(Entries drawn from a collection)
/---
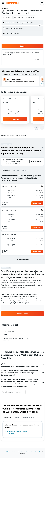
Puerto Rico (38, 452)
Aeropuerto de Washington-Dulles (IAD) (17, 431)
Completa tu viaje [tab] (28, 417)
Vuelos (15, 452)
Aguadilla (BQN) (10, 434)
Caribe (31, 452)
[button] (3, 3)
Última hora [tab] (25, 170)
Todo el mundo (23, 452)
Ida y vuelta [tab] (6, 170)
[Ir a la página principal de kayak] (12, 3)
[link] (22, 313)
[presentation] (28, 13)
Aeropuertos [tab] (8, 417)
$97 (3, 11)
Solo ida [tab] (16, 170)
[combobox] (7, 17)
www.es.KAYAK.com (6, 452)
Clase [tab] (17, 417)
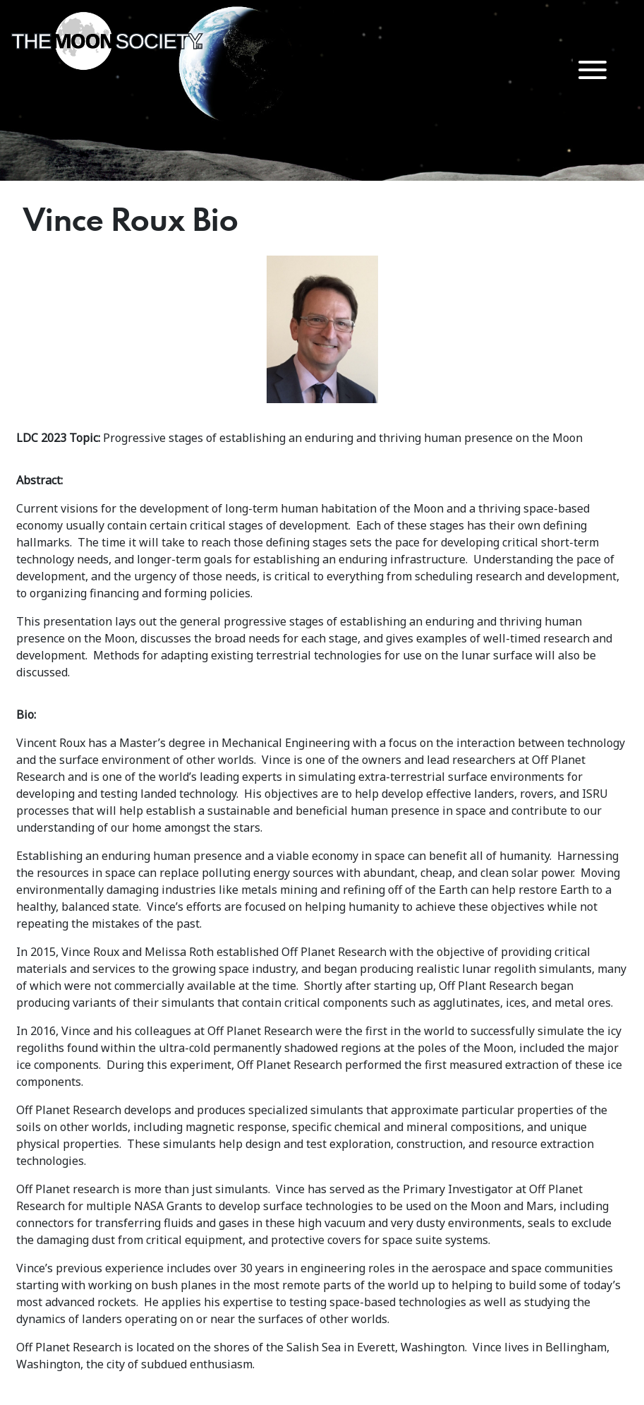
\---
## Short problem
Can you arrange every line of the listing above as a Markdown table with the columns "No." and "Line", numbering the rows and skipping blank lines? Leave the pictures out.

## Reply to the exercise
| No. | Line |
|---|---|
| 1 | Puerto Rico (38, 452) |
| 2 | Aeropuerto de Washington-Dulles (IAD) (17, 431) |
| 3 | Completa tu viaje [tab] (28, 417) |
| 4 | Vuelos (15, 452) |
| 5 | Aguadilla (BQN) (10, 434) |
| 6 | Caribe (31, 452) |
| 7 | [button] (3, 3) |
| 8 | Última hora [tab] (25, 170) |
| 9 | Todo el mundo (23, 452) |
| 10 | Ida y vuelta [tab] (6, 170) |
| 11 | [Ir a la página principal de kayak] (12, 3) |
| 12 | [link] (22, 313) |
| 13 | [presentation] (28, 13) |
| 14 | Aeropuertos [tab] (8, 417) |
| 15 | $97 (3, 11) |
| 16 | Solo ida [tab] (16, 170) |
| 17 | [combobox] (7, 17) |
| 18 | www.es.KAYAK.com (6, 452) |
| 19 | Clase [tab] (17, 417) |